──────── Rows ────────
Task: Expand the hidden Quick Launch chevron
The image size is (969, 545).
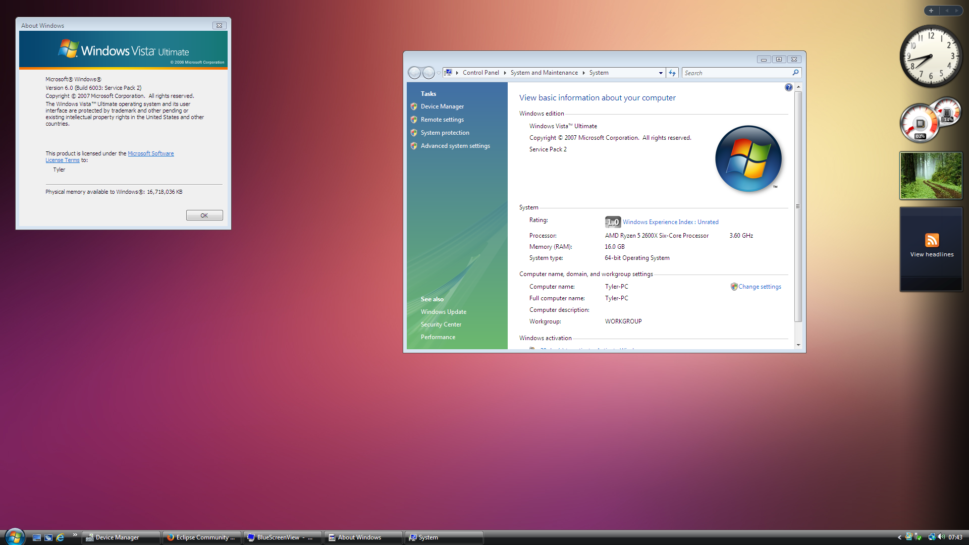Action: (75, 534)
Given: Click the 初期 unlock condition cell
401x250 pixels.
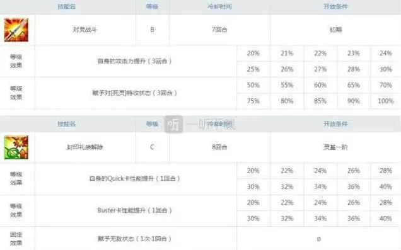Looking at the screenshot, I should point(335,30).
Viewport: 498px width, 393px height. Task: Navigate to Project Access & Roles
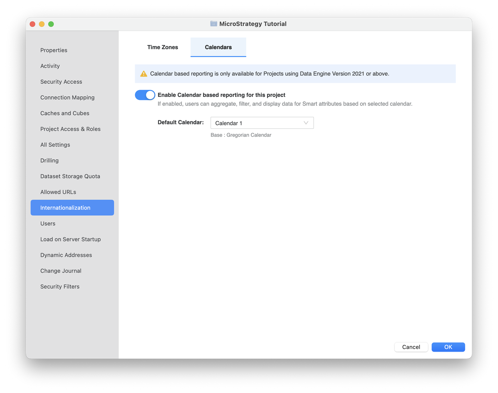coord(70,129)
────────
Quote the whole listing above line for line, leaving out the pictures.

Task: Expand the hidden Quick Launch chevron
The image size is (969, 545).
Action: (75, 534)
Given: Click the 初期 unlock condition cell
401x250 pixels.
Looking at the screenshot, I should point(335,30).
Viewport: 498px width, 393px height. Task: Navigate to Project Access & Roles
coord(70,129)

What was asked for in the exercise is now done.